1. Nail Biting
Biting nails can impact your jaw and can even chip teeth. “Biting nails places your jaw in a protruding position, which places unnatural pressure on it. This pressure, over long periods of time, can be associated with jaw dysfunction.
Solution: Bitter-tasting nail polishes and stress reduction can help. If certain situations are triggers for nail biting, hold something to keep your fingers busy.
2. Brushing too Hard
Brushing for two minutes twice a day is one of the best daily habits for the health of your teeth. However, make sure you do not brush too hard as it can damage teeth and irritate gums.
Solution: Use a soft toothbrush with the ADA Seal of Acceptance at the proper pressure.
3. Grinding and Clenching
This can cause chipping or cracking of the teeth, as well as muscle tenderness or joint pain.
Solution: A night-time mouth guard, can prevent harm from grinding your teeth at night.
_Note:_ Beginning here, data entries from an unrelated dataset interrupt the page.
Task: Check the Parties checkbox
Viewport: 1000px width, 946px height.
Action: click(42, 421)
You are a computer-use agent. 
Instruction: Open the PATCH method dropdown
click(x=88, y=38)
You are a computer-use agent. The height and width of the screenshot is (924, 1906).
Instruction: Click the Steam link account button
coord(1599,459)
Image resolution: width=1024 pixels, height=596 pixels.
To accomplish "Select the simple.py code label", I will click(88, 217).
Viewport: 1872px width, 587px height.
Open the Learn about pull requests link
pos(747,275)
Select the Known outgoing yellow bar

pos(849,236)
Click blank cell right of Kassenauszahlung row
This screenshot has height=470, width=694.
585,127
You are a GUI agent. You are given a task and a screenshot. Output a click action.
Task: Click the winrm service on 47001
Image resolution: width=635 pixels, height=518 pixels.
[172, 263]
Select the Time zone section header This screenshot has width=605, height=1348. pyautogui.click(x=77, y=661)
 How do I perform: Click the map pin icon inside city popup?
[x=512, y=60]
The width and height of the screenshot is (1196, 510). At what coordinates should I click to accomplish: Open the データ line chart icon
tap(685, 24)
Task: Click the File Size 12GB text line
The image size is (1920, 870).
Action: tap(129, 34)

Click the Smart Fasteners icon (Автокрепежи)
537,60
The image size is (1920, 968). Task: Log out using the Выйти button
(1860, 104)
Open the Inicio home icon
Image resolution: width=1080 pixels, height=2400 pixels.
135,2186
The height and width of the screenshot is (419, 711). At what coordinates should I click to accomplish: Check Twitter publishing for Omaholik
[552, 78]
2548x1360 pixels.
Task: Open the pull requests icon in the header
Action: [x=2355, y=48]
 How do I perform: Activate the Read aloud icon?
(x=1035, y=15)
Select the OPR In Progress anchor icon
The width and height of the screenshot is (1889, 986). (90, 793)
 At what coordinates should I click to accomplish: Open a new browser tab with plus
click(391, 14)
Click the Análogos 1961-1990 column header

If you find yourself grinding or clenching your teeth during stressful moments of the day, relaxation exercises can also help.
4. Chewing Ice Cubes
Tooth enamel and ice cubes are both made up of crystalline structures. When you push two crystals against each other with enough force, one will break. Most of the time it’s the ice, but sometimes the tooth or a filling will break.
Solution: Cracked or broken teeth and fillings are painful and costly to repair. Because the risk of chewing ice is great, avoid it by drinking chilled beverages without ice, or using a straw. Chewing sugar free gum instead is also a safer alternative.
5. Constant Snacking
Eating frequently during day, especially on sugary foods and drinks, puts you at a higher risk for cavities. When you eat, cavity-causing bacteria feast leftover food, producing an acid that attacks the outer shell of your teeth.
Solution: Eat balanced meals to feel fuller, longer. If you need a snack, make sure it’s low in fat and sugar. If you indulge in the occasional sugary treat, follow it with a big glass of water to wash away leftover food, and brush after snacking whenever possible.
6. Using your Teeth as Tools
Your teeth were made only for eating, not to stand in as a pair of scissors or hold things when your hands are full. When you do this, you put yourself at a higher risk of cracking your teeth, injuring your jaw or accidentally swallowing something you shouldn’t.
Solution: Stop and find something or someone to give you a hand.